Arrancar o poder das mãos das clientelas dos partidos, pôr acima de todos os interesses o interesse de todos, o interesse nacional, tornar o Estado inacessível à conquista pelas minorias ousadas e mantê-lo em contacto permanente com as necessidades e as aspirações do país, organizar a nação de cima para baixo, com as várias manifestações da vida colectiva, desde a família até aos corpos administrativos e às corporações morais e económicas, e integrar esse todo no Estado, que se tornará assim a sua viva expressão, isto é, tornar real a soberania nacional.

António de Oliveira Salazar in «Salazar e a Revolução em Portugal» de Mircea Eliade.

1 comentário:

António Silva disse...

Nós os que estamos de fora da marcha do "progresso", fora do rumo catastrófico seguido há décadas pela escória de peito inchado, é verdade que nada nos resta a não ser observar.

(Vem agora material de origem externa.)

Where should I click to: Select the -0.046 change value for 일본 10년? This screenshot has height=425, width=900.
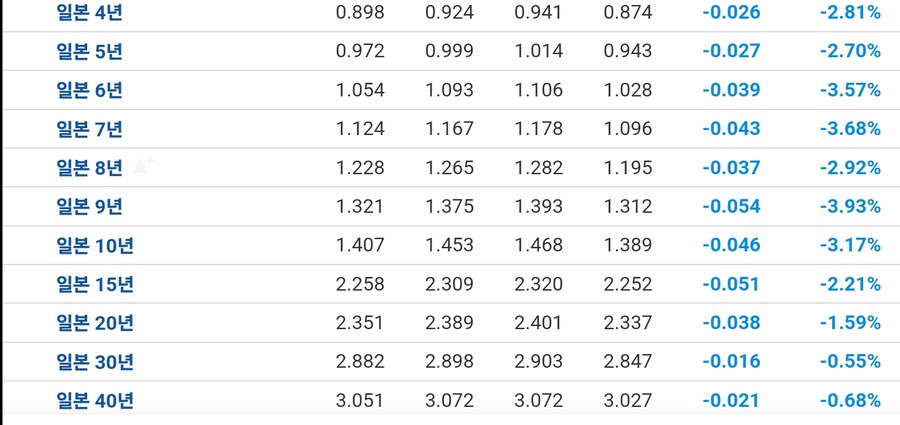(x=731, y=245)
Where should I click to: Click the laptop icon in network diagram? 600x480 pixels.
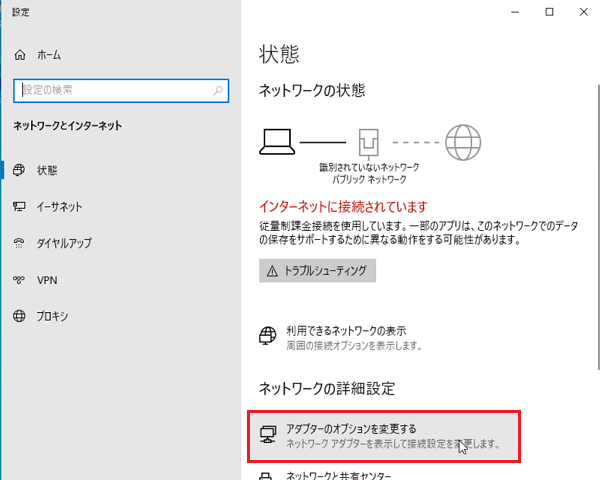(277, 140)
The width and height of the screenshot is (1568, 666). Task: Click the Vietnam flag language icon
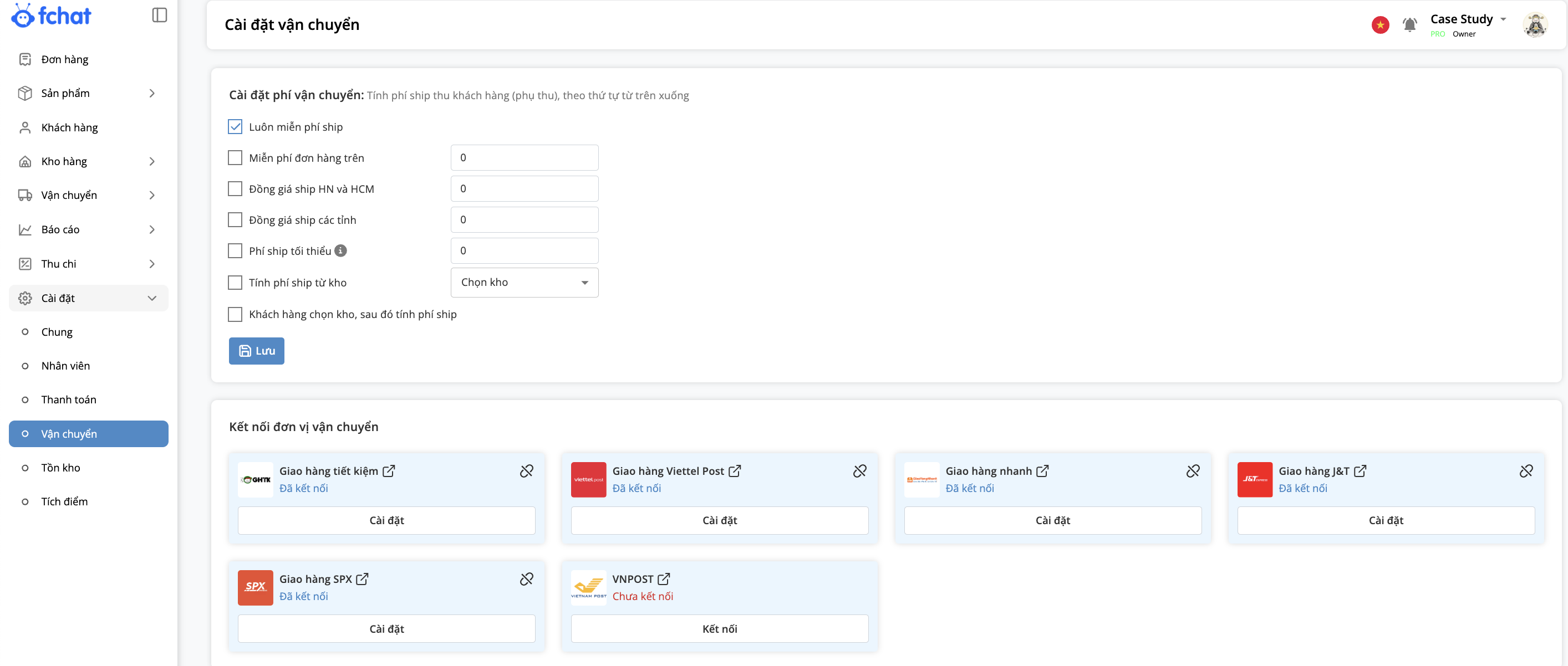[1380, 25]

Temos o orgulho de assistir à hecatombe do lado de fora, longe das massas embrutecidas e enlouquecidas, podemos rir, rir dos idiotas que um dia quiseram ser monarcas. Tudo se desmorona, mas a honra é nossa, pereceremos tal como os vis, mas ressuscitaremos um dia e a glória pertencerá à verdade, verdade essa que a escumalha subversiva não vislumbra, nem vislumbrará nem que passem mil anos. De cabeça erguida até ao fim.